Proposition 2

Results
| Choice | Votes | % |
| Yes | 562,072 | 52.75% |
| No | 503,558 | 47.25% |
| Total votes | 1,065,630 | 100.00% |
| Yes 70%–80% 60%–70% 50%–60% | No 60%–70% 50%–60% |

= Utah Medical Cannabis Act initiative =

2018 Utah Proposition 2, also known as the Utah Medical Cannabis Act, is an initiative to legalize medical cannabis that qualified to appear on the November 2018 ballot in the state of Utah. The proposition passed.

== Background ==
A group called Utah Patients Coalition filed the Utah Medical Cannabis Act initiative in June, 2017. By the beginning of the year, the group had gathered more than half of the 113,000 signatures required to get an initiative for medical cannabis on the November ballot. The initiative allows for topicals, cannabis oil, cannabis edibles and vaping, but not smoking. Polls in the second half of 2017 showed up to 78% support for the initiative.

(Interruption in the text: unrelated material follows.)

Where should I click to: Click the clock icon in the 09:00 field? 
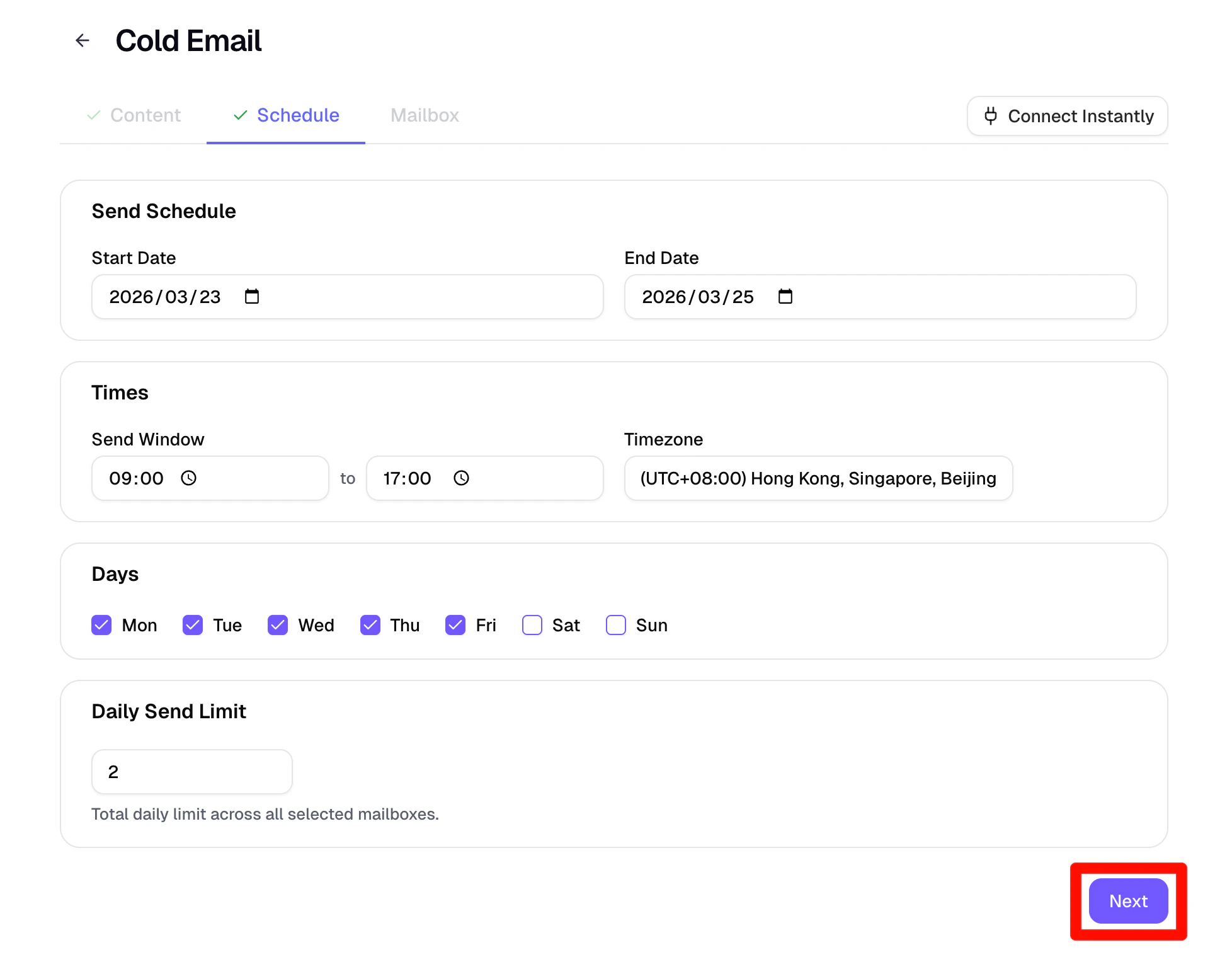pos(189,478)
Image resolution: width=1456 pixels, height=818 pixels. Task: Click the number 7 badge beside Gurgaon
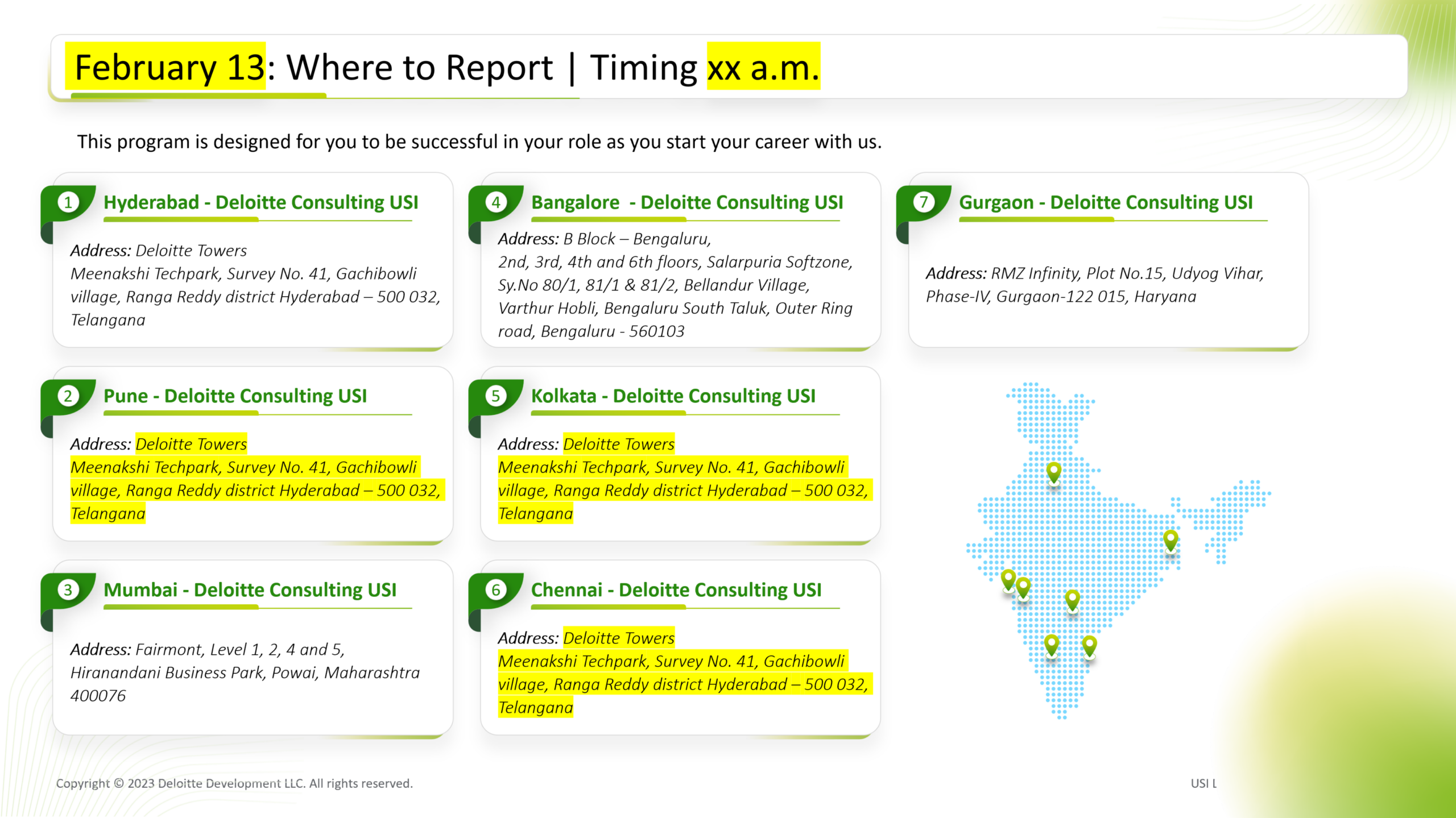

On March 26, the lieutenant governor's office validated 117,000 signatures on the Utah Medical Cannabis Act initiative, enough for it to get on the November ballot. On May 29, the Lieutenant Governor announced that over 153,000 signatures had been validated, and the initiative would still be appearing on the November ballot, despite a contentious effort by initiative opponents to have some names removed.